Why I Stayed in a Kingdom Factor Peer Group for Nearly 20 Years

Kingdom Factor
Kingdom Factor
April 16, 2026
7 min read
Why I Stayed in a Kingdom Factor Peer Group for Nearly 20 Years

If you had told me back in 2005 that I’d still be showing up to the same kind of peer group meeting nearly two decades later, I’m not sure I would’ve believed you.

Not because I didn’t value growth—because I did. But because life changes. Businesses change. Seasons shift. And most commitments don’t survive the ups and downs of real leadership.

But Kingdom Factor did. And it’s not because the meetings were “nice” or because I had extra time. It’s because, over and over again, this community became one of the most practical, faith-building, business-strengthening parts of my life.

My Business Story Started With Family—and a Lot of Real-World Pressure

I got involved in the printing and marketing business back in 2000 with my mom. We ran and operated that business together, and eventually I bought it from her. I owned it for about 25 years.

And like any long run in business, we went through cycles—“some really great years and some very challenging years.” That’s not a tagline. That’s reality. Growth seasons. Stress seasons. Great wins. Uncomfortable setbacks. And the constant pressure of payroll, customers, production, and leadership.

Over time, what I learned is something most business owners won’t say out loud until they’re honest: being a business owner is hard—and it can be lonely.

__Record excerpts__.
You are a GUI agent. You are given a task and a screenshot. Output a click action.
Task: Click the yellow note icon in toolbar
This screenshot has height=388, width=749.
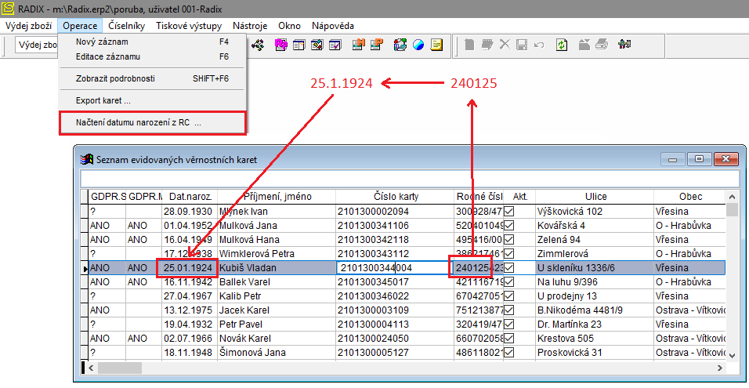[436, 45]
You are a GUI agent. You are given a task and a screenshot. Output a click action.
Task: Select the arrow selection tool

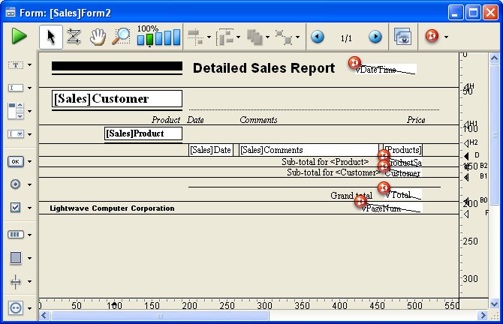coord(51,37)
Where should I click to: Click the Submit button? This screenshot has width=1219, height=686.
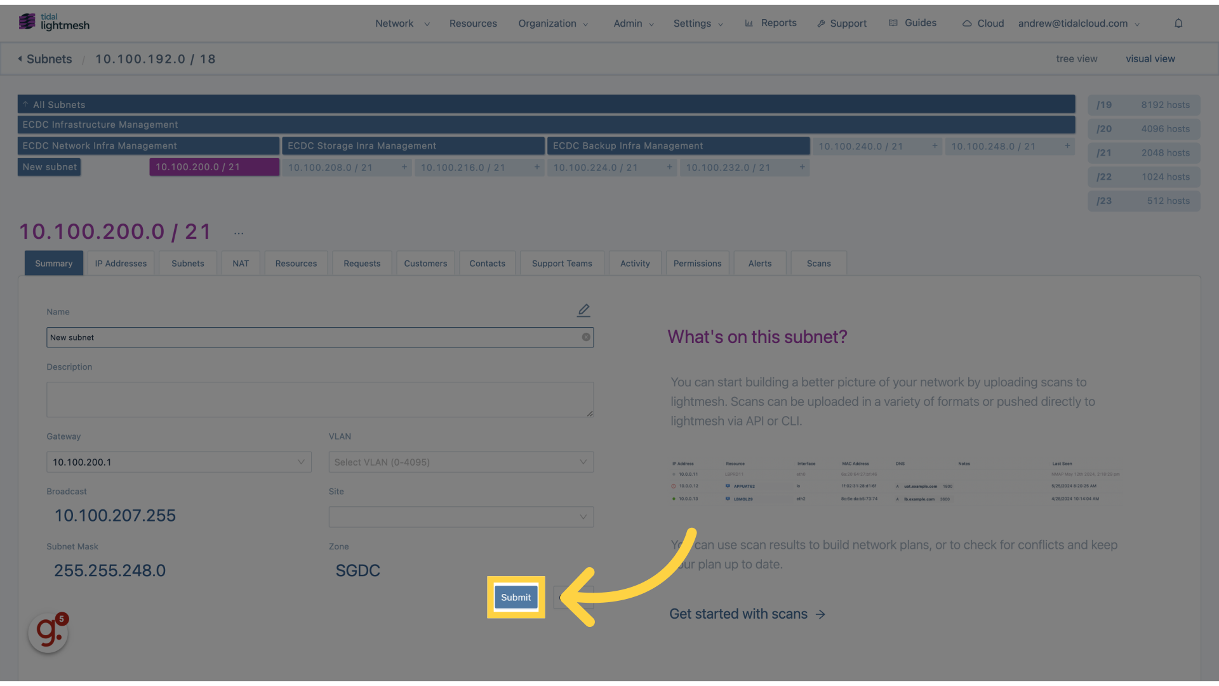click(516, 597)
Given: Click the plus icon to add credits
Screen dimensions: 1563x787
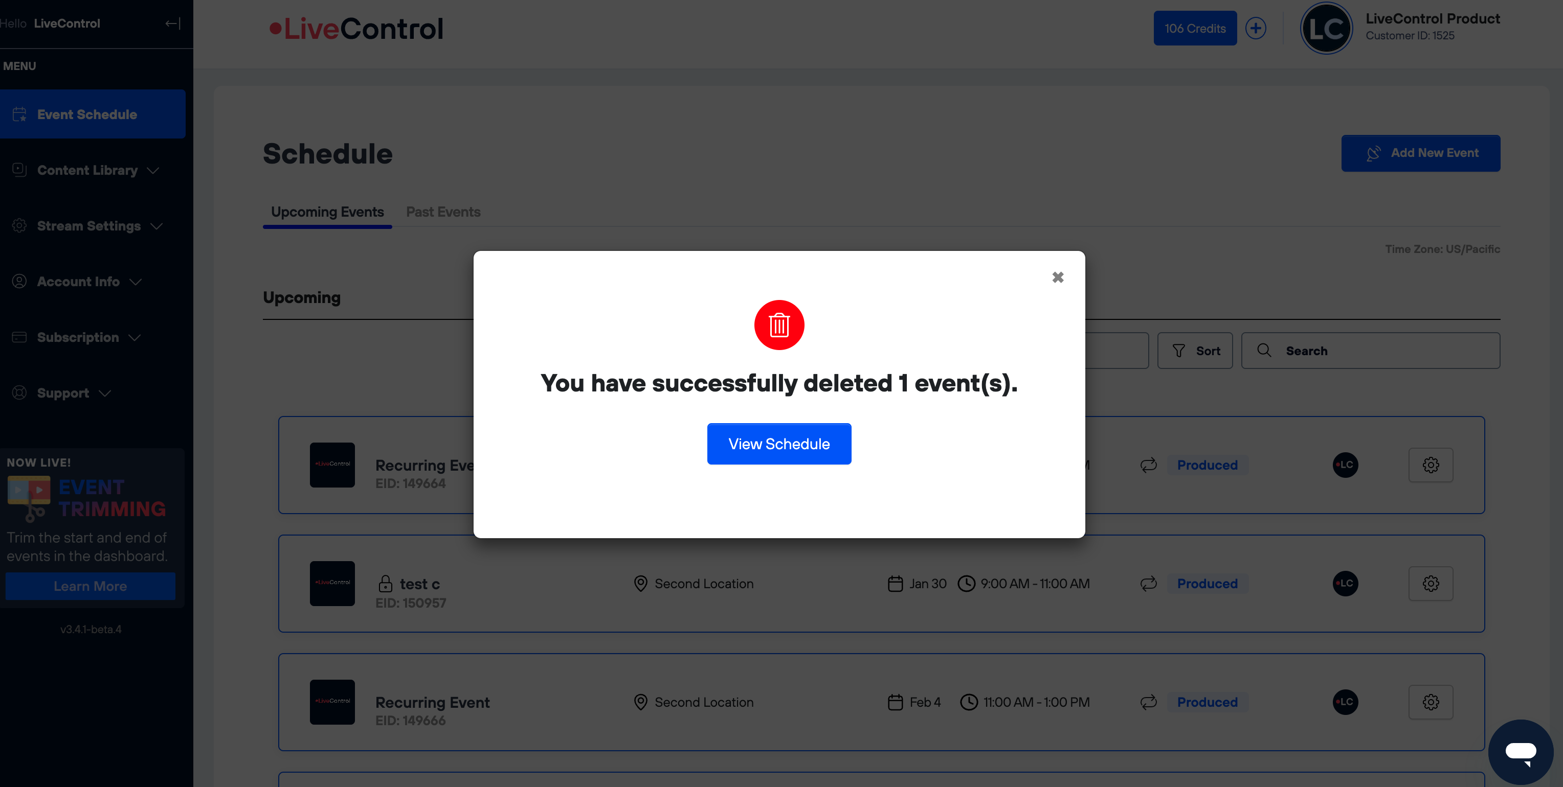Looking at the screenshot, I should tap(1255, 28).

__What is being asked__.
Answer these questions from the Kingdom Factor post:
(a) What publication date does the post show?
(b) What year does the writer name as "back in" when they would not have believed they'd still be attending the peer group nearly two decades later?
(c) For about how many years did the writer own the printing and marketing business?

__Response below__.
(a) April 16, 2026
(b) 2005
(c) About 25 years